Notwithstanding my feelings about the Guyton/Nuveen Decision rules, I don’t have a problem with a retiree who wants to smooth his or her spending budget (or actual spending) from year to year within reasonable limits.  I just believe that the Actuarial Approach (with or without reasonable smoothing) provides a better approach than the Guyton/Nuveen decision rules for (1) developing an initial spending budget and (2) keeping subsequent year’s spending budgets on the right track. 

A person who is also concerned about encouraging retirees to develop reasonable spending budgets is Henry K. (Bud) Hebeler.  I have included Bud’s website in my list of “other calculators and tools” section for years.  Recently Bud released a budget planning tool for retirees who are “adverse to using a computer” (but apparently are not adverse to using a computer to surf the internet).  Bud calls his tool, “Pencil and Paper Retirement Planning for those already retired.”

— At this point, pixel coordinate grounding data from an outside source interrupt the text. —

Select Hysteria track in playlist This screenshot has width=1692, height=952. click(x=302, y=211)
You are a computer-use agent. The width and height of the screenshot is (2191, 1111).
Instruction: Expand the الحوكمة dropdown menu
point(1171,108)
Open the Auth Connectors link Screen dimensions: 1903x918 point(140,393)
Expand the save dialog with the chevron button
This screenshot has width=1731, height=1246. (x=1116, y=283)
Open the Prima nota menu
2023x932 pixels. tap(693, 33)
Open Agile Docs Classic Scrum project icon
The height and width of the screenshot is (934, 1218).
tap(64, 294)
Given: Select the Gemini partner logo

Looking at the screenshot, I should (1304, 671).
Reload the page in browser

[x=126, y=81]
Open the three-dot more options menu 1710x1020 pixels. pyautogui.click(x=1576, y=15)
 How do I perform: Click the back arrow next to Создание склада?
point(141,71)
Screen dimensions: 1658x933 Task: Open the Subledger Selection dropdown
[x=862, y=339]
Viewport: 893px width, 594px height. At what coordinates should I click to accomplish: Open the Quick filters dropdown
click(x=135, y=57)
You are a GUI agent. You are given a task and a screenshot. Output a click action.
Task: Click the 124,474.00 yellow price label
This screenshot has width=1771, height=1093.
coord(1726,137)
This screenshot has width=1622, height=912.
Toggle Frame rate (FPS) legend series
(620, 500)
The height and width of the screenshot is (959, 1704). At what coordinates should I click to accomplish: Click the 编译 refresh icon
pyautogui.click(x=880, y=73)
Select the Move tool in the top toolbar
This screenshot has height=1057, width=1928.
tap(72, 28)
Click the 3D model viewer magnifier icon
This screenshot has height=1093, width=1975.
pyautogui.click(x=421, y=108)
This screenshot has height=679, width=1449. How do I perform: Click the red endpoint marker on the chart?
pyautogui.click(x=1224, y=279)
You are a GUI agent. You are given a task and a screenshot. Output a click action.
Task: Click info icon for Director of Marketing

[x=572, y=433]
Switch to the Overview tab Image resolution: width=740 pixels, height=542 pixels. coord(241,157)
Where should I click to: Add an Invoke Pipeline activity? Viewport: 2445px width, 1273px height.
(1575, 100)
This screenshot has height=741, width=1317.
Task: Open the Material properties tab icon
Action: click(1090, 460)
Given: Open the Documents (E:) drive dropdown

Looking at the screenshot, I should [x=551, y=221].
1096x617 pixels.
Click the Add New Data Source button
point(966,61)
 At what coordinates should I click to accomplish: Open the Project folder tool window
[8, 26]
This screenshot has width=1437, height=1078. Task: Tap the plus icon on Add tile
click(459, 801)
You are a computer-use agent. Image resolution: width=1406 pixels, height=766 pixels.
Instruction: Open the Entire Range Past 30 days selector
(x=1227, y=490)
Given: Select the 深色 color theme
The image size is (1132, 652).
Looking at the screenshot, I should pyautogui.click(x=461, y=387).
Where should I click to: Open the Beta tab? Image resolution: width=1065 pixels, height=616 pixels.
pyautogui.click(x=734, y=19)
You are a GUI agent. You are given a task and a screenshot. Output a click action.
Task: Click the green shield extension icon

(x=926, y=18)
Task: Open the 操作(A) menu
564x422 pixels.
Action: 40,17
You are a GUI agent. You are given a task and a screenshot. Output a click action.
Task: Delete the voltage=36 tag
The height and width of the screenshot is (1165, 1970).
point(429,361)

While Bud’s low-tech worksheet (and his instructions) encourages retirees to establish reserves for future unexpected expenses, I didn’t see any mention of reserving for potential long-term care costs or bequest motives.  He also recommends the IRS Required Minimum Distribution (RMD) rules for determining withdrawals from accumulated savings (which is not my favorite either).  In general, however, spending budget results produced by Bud’s spreadsheet are probably not that different from results you might develop using the Actuarial Approach (his results may be a bit more conservative).  Of particular interest (at least to me) was Bud’s adjustment of fixed dollar pension/annuity income to reflect the fact that these sources of retirement income are subject to inflation risk.  In developing his pencil and paper spending budget, Bud recommends that the current amount of such income be multiplied by a percentage determined by taking the retiree’s age and dividing by 100.  This is consistent with what I said in my previous post that if you want your future spending budgets to remain constant in real dollars, you are going to have to save some of your accumulated savings, fixed dollar pension or Social Security benefits to fund those future cost of living increases.  The default option under the Actuarial Approach is to reduce withdrawals from accumulated savings for this purpose, but Bud’s approach (to reduce the fixed dollar pension) may also be valid.  For those retirees who have fixed dollar pensions and want to use a Guyton/Nuveen type approach (or some other rule of thumb approach) for withdrawals from accumulated savings, you might want to consider adjusting your fixed dollar pension in the manner Bud suggests.  Note, however, that Bud does not include a suggested approach for how to deal with non-immediate annuities.